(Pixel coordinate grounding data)
┌──
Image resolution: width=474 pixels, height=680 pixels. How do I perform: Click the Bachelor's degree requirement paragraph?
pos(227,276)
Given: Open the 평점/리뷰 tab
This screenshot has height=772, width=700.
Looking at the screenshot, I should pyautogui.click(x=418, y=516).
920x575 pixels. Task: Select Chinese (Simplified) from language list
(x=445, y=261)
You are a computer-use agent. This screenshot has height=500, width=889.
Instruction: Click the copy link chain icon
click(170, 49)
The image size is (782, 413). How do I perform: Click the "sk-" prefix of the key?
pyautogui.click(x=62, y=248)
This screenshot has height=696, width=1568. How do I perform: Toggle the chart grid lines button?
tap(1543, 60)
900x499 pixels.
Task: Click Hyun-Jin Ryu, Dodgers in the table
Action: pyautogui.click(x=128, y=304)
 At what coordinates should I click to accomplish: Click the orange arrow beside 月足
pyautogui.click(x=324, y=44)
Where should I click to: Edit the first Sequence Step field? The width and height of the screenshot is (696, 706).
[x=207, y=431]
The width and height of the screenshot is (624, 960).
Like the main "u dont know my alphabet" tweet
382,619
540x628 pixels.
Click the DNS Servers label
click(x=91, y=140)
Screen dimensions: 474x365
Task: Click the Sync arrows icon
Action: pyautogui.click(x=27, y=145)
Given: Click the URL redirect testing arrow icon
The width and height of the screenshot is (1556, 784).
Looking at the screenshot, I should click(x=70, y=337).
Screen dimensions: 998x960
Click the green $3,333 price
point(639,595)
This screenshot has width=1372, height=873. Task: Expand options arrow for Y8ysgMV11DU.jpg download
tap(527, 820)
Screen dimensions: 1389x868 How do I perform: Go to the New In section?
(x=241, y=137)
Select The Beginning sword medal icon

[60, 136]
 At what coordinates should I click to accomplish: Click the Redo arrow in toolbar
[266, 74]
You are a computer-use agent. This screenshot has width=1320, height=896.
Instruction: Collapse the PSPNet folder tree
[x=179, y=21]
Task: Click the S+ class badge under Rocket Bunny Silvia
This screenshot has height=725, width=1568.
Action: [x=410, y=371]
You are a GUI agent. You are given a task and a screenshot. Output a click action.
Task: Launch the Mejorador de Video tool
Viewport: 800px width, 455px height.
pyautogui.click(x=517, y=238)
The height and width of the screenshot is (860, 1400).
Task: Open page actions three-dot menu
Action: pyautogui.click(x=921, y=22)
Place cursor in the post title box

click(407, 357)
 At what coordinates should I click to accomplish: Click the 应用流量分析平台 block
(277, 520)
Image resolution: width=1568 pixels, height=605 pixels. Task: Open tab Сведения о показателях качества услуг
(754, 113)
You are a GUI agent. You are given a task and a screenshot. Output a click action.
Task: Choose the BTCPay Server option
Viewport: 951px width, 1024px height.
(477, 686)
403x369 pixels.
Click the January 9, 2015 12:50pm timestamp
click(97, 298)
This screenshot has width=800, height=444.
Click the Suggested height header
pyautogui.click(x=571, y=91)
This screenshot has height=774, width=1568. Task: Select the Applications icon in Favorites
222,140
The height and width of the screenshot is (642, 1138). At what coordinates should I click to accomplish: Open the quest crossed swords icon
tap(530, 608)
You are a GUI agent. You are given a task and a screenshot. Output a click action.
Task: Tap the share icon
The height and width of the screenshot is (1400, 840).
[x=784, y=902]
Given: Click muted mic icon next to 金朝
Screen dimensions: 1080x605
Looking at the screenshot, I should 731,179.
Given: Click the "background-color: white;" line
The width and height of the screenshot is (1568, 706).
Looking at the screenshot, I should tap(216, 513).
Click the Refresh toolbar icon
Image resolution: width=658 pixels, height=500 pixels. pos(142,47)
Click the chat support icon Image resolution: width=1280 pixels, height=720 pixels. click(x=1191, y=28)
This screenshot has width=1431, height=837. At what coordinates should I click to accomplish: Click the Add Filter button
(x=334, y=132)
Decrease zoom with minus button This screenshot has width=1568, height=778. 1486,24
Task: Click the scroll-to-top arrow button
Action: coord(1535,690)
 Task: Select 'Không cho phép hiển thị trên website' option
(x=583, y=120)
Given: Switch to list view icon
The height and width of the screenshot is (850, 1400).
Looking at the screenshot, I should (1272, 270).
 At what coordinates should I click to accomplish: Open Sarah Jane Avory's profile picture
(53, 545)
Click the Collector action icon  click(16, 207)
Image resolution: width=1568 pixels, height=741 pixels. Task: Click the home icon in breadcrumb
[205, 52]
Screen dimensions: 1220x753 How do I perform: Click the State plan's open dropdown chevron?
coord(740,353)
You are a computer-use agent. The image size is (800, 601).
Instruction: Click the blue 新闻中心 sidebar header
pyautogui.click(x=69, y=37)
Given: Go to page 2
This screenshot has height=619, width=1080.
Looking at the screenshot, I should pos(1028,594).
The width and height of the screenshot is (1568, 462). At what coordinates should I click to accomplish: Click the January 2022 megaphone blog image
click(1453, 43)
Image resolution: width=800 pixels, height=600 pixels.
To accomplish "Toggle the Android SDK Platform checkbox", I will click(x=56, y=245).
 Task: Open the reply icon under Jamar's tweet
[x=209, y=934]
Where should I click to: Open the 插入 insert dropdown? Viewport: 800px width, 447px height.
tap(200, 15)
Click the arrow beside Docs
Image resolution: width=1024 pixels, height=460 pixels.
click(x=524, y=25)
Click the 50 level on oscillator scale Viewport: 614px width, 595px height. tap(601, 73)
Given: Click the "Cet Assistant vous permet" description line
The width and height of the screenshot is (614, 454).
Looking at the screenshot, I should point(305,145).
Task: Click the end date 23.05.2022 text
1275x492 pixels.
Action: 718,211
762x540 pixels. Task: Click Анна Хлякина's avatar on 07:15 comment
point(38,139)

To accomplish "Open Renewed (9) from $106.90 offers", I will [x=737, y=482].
└──
### Work instruction
Reproduce every record in full, keeping each one exactly as it reads.

### Solution for this task
Image resolution: width=474 pixels, height=680 pixels. How do I perform: Click the Bachelor's degree requirement paragraph?
pos(227,276)
Given: Open the 평점/리뷰 tab
This screenshot has height=772, width=700.
Looking at the screenshot, I should pyautogui.click(x=418, y=516).
920x575 pixels. Task: Select Chinese (Simplified) from language list
(x=445, y=261)
You are a computer-use agent. This screenshot has height=500, width=889.
Instruction: Click the copy link chain icon
click(170, 49)
The image size is (782, 413). How do I perform: Click the "sk-" prefix of the key?
pyautogui.click(x=62, y=248)
This screenshot has height=696, width=1568. How do I perform: Toggle the chart grid lines button?
tap(1543, 60)
900x499 pixels.
Task: Click Hyun-Jin Ryu, Dodgers in the table
Action: pyautogui.click(x=128, y=304)
 At what coordinates should I click to accomplish: Click the orange arrow beside 月足
pyautogui.click(x=324, y=44)
Where should I click to: Edit the first Sequence Step field? The width and height of the screenshot is (696, 706).
[x=207, y=431]
The width and height of the screenshot is (624, 960).
Like the main "u dont know my alphabet" tweet
382,619
540x628 pixels.
Click the DNS Servers label
click(x=91, y=140)
Screen dimensions: 474x365
Task: Click the Sync arrows icon
Action: pyautogui.click(x=27, y=145)
Given: Click the URL redirect testing arrow icon
The width and height of the screenshot is (1556, 784).
Looking at the screenshot, I should click(x=70, y=337).
Screen dimensions: 998x960
Click the green $3,333 price
point(639,595)
This screenshot has width=1372, height=873. Task: Expand options arrow for Y8ysgMV11DU.jpg download
tap(527, 820)
Screen dimensions: 1389x868 How do I perform: Go to the New In section?
(x=241, y=137)
Select The Beginning sword medal icon

[60, 136]
 At what coordinates should I click to accomplish: Click the Redo arrow in toolbar
[266, 74]
You are a computer-use agent. This screenshot has width=1320, height=896.
Instruction: Collapse the PSPNet folder tree
[x=179, y=21]
Task: Click the S+ class badge under Rocket Bunny Silvia
This screenshot has height=725, width=1568.
Action: [x=410, y=371]
You are a GUI agent. You are given a task and a screenshot. Output a click action.
Task: Launch the Mejorador de Video tool
Viewport: 800px width, 455px height.
pyautogui.click(x=517, y=238)
The height and width of the screenshot is (860, 1400).
Task: Open page actions three-dot menu
Action: pyautogui.click(x=921, y=22)
Place cursor in the post title box

click(407, 357)
 At what coordinates should I click to accomplish: Click the 应用流量分析平台 block
(277, 520)
Image resolution: width=1568 pixels, height=605 pixels. Task: Open tab Сведения о показателях качества услуг
(754, 113)
You are a GUI agent. You are given a task and a screenshot. Output a click action.
Task: Choose the BTCPay Server option
Viewport: 951px width, 1024px height.
(477, 686)
403x369 pixels.
Click the January 9, 2015 12:50pm timestamp
click(97, 298)
This screenshot has width=800, height=444.
Click the Suggested height header
pyautogui.click(x=571, y=91)
This screenshot has height=774, width=1568. Task: Select the Applications icon in Favorites
222,140
The height and width of the screenshot is (642, 1138). At what coordinates should I click to accomplish: Open the quest crossed swords icon
tap(530, 608)
You are a GUI agent. You are given a task and a screenshot. Output a click action.
Task: Tap the share icon
The height and width of the screenshot is (1400, 840).
[x=784, y=902]
Given: Click muted mic icon next to 金朝
Screen dimensions: 1080x605
Looking at the screenshot, I should 731,179.
Given: Click the "background-color: white;" line
The width and height of the screenshot is (1568, 706).
Looking at the screenshot, I should tap(216, 513).
Click the Refresh toolbar icon
Image resolution: width=658 pixels, height=500 pixels. pos(142,47)
Click the chat support icon Image resolution: width=1280 pixels, height=720 pixels. click(x=1191, y=28)
This screenshot has width=1431, height=837. At what coordinates should I click to accomplish: Click the Add Filter button
(x=334, y=132)
Decrease zoom with minus button This screenshot has width=1568, height=778. 1486,24
Task: Click the scroll-to-top arrow button
Action: coord(1535,690)
 Task: Select 'Không cho phép hiển thị trên website' option
(x=583, y=120)
Given: Switch to list view icon
The height and width of the screenshot is (850, 1400).
Looking at the screenshot, I should (1272, 270).
 At what coordinates should I click to accomplish: Open Sarah Jane Avory's profile picture
(53, 545)
Click the Collector action icon  click(16, 207)
Image resolution: width=1568 pixels, height=741 pixels. Task: Click the home icon in breadcrumb
[205, 52]
Screen dimensions: 1220x753 How do I perform: Click the State plan's open dropdown chevron?
coord(740,353)
You are a computer-use agent. The image size is (800, 601).
Instruction: Click the blue 新闻中心 sidebar header
pyautogui.click(x=69, y=37)
Given: Go to page 2
This screenshot has height=619, width=1080.
Looking at the screenshot, I should pos(1028,594).
The width and height of the screenshot is (1568, 462). At what coordinates should I click to accomplish: Click the January 2022 megaphone blog image
click(1453, 43)
Image resolution: width=800 pixels, height=600 pixels.
To accomplish "Toggle the Android SDK Platform checkbox", I will click(x=56, y=245).
 Task: Open the reply icon under Jamar's tweet
[x=209, y=934]
Where should I click to: Open the 插入 insert dropdown? Viewport: 800px width, 447px height.
tap(200, 15)
Click the arrow beside Docs
Image resolution: width=1024 pixels, height=460 pixels.
click(x=524, y=25)
Click the 50 level on oscillator scale Viewport: 614px width, 595px height. tap(601, 73)
Given: Click the "Cet Assistant vous permet" description line
The width and height of the screenshot is (614, 454).
Looking at the screenshot, I should point(305,145).
Task: Click the end date 23.05.2022 text
1275x492 pixels.
Action: 718,211
762x540 pixels. Task: Click Анна Хлякина's avatar on 07:15 comment
point(38,139)

To accomplish "Open Renewed (9) from $106.90 offers", I will [x=737, y=482].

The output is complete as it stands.